De retour en Belgique, nous avons été invités par une amie orthodoxe à participer à la Divine Liturgie du jour de Pâques célébrée par Monseigneur Jean de Charioupolis en l’église des Saints-Côme-et-Damien à Ixelles (Bruxelles) : nous avons vécu la fête des fêtes comme l’aboutissement de notre pèlerinage (lequel, rappelons-le, a eu lieu en partie en Carême).

Anne et moi n’avons ensuite pas dû nous parler beaucoup : l’illumination reçue en Terre Sainte était totalement partagée. Cependant, jamais je n’aurais voulu forcer Anne à me suivre dans la demande d’entrée en communion de l’église. Après avoir accepté il y a 34 ans de m’épouser et après avoir mis au monde nos deux enfants, Marie et François, Anne m’a fait un nouveau et magnifique cadeau en me proposant de demander notre entrée à deux dans la communion de l’église.

Lors de notre chrismation par le Père Yannick, nous étions entourés des paroissiens de Quimper, de notre fils François (notre fille Marie et son mari Jean-Michel n’avaient pu nous rejoindre) mais aussi de tous les pèlerins bretons de Terre Sainte. La « bonne odeur de l’Esprit Saint » s’est alors emparée de tout notre être et le soleil est enfin devenu brillant et chaud.

Nous avons choisi pour commencer notre vie de « bébés orthodoxes » (nous avons en effet beaucoup à découvrir et c’est une grande grâce) de nous insérer dans la paroisse russe de Liège. Et, cadeau du ciel, c’est Monseigneur Jean de Charioupolis qui est devenu de ce fait notre Archevêque. Merci au Père Guy (Fontaine) et au Père Alexandre (Galaka) mais aussi à tous les paroissiens de nous accueillir et de nous aider à poursuivre notre chemin qui mène à Dieu.

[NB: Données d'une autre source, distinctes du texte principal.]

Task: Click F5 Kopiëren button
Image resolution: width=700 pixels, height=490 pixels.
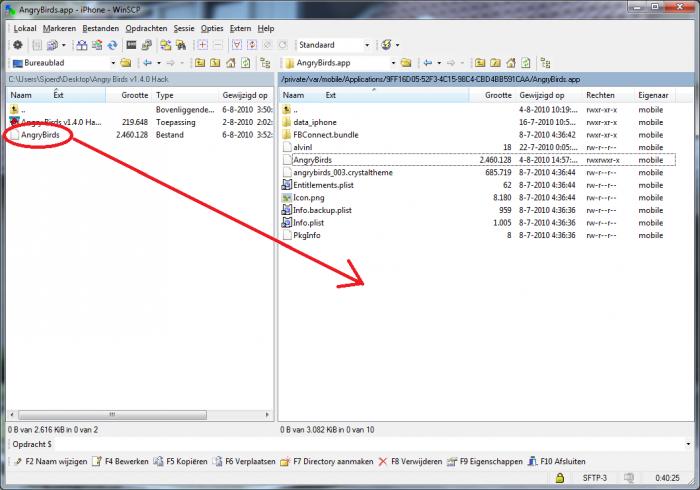Action: 181,461
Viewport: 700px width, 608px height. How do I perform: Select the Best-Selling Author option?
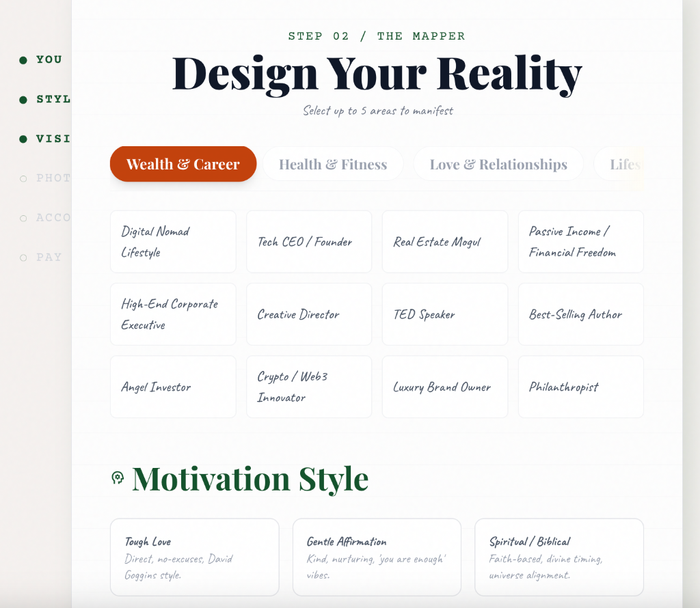click(580, 314)
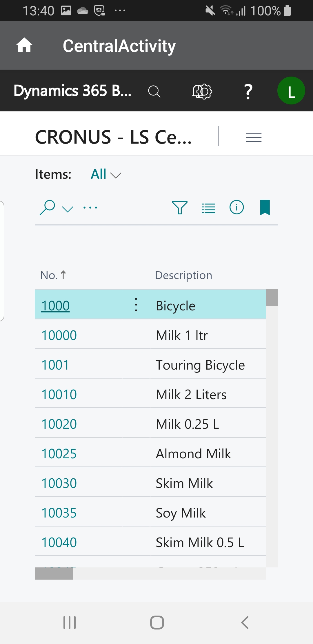This screenshot has height=644, width=313.
Task: Open help question mark icon
Action: click(248, 91)
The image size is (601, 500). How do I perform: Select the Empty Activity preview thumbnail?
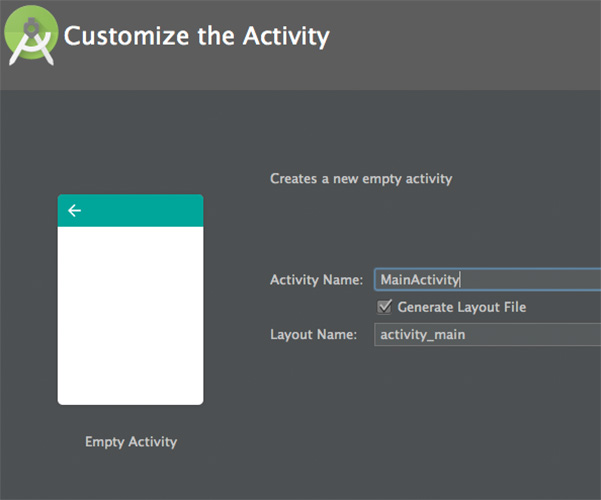coord(130,300)
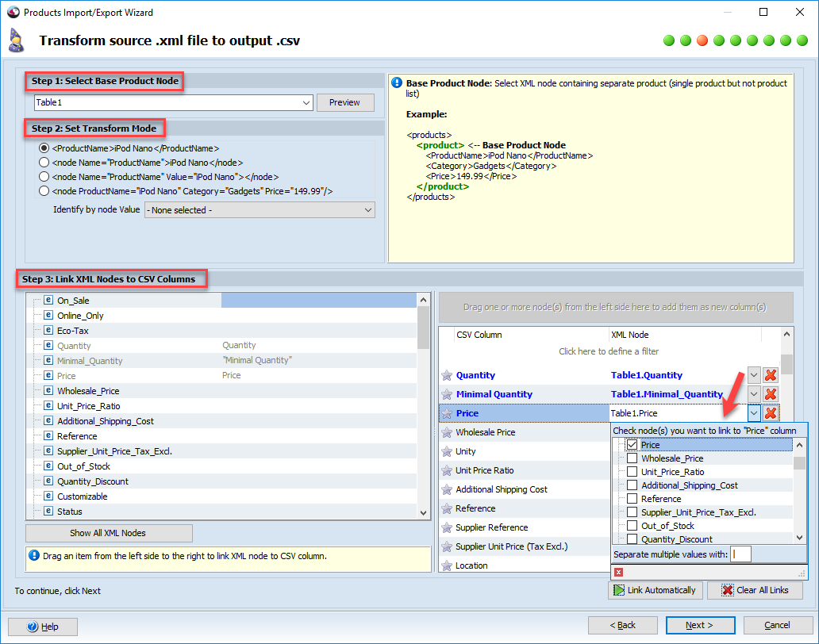The image size is (819, 644).
Task: Open the Table1 base product node combo box
Action: point(307,102)

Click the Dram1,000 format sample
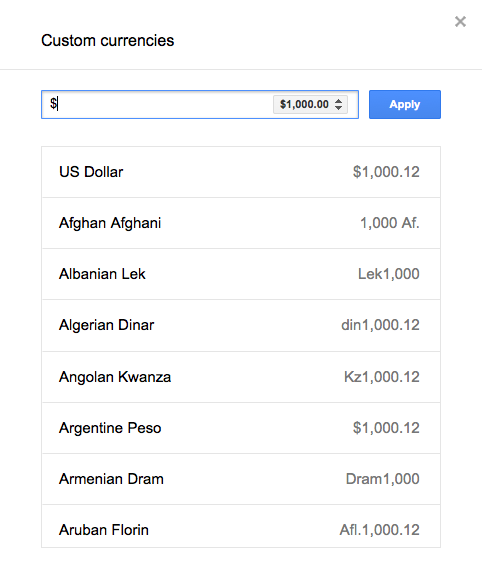383,479
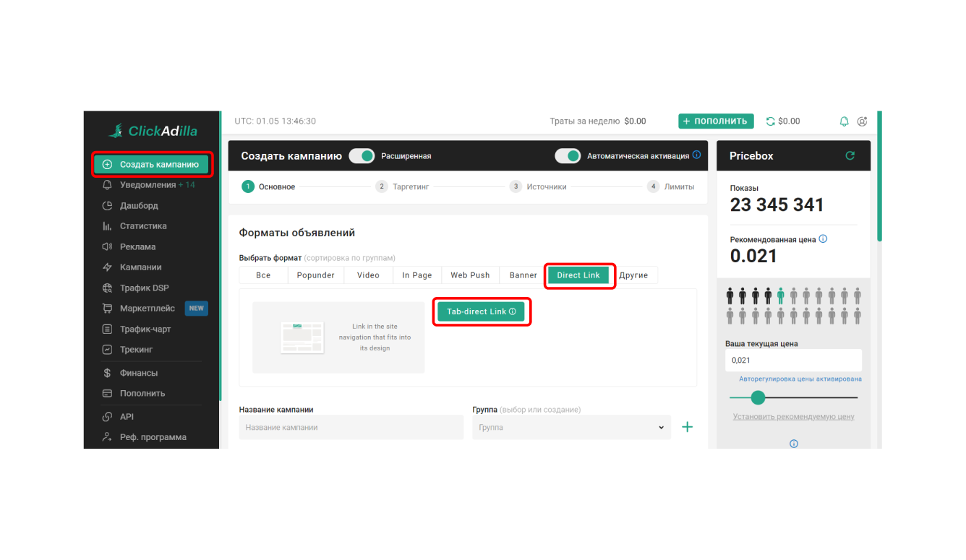Click the Финансы dollar icon in sidebar
The width and height of the screenshot is (966, 560).
(x=107, y=373)

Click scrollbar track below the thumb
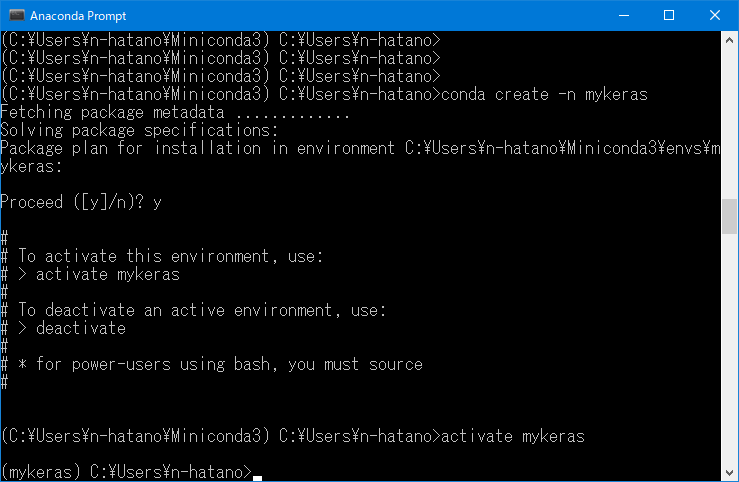tap(730, 349)
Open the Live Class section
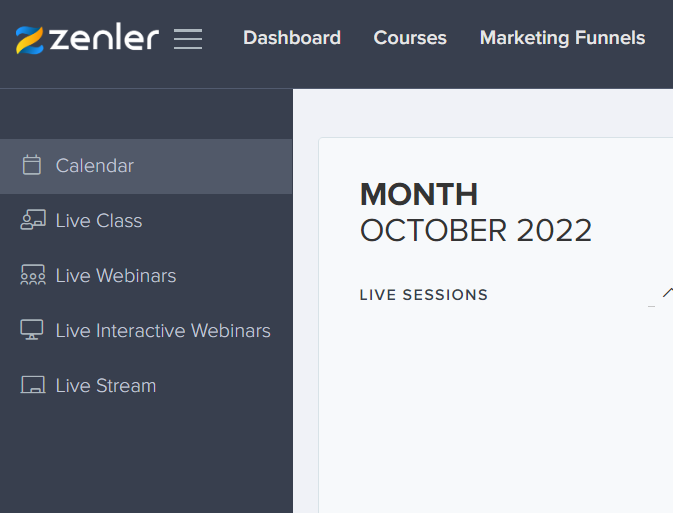Image resolution: width=673 pixels, height=513 pixels. coord(146,221)
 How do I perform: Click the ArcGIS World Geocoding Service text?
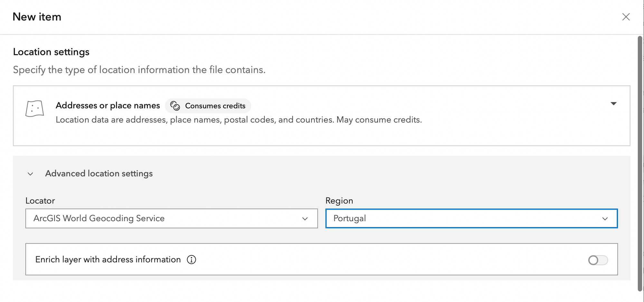[99, 218]
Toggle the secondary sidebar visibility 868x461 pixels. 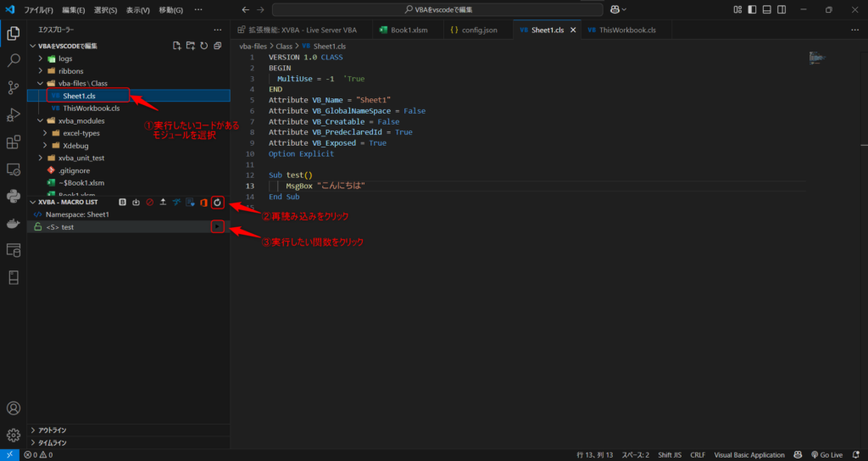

Merci aussi  à toutes celles et tous ceux qui nous ont conduits vers Dieu depuis notre Baptême : c’est dans le face à face qui suivra notre naissance au ciel que nous saurons tout ce que nous leur devons.

Nicolas Van Cranenbroeck

En la fête de saint Nicolas, le 6 décembre 2016″

[1] Monique De Vaere-Descamps en a parlé dans son article intitulé « Quelques jours en terre sainte – Pèlerinage organisé par notre archevêché » publié dans Nadejda/Espérance N° 26, juillet-août-septembre 2016, pp. 21 à 23.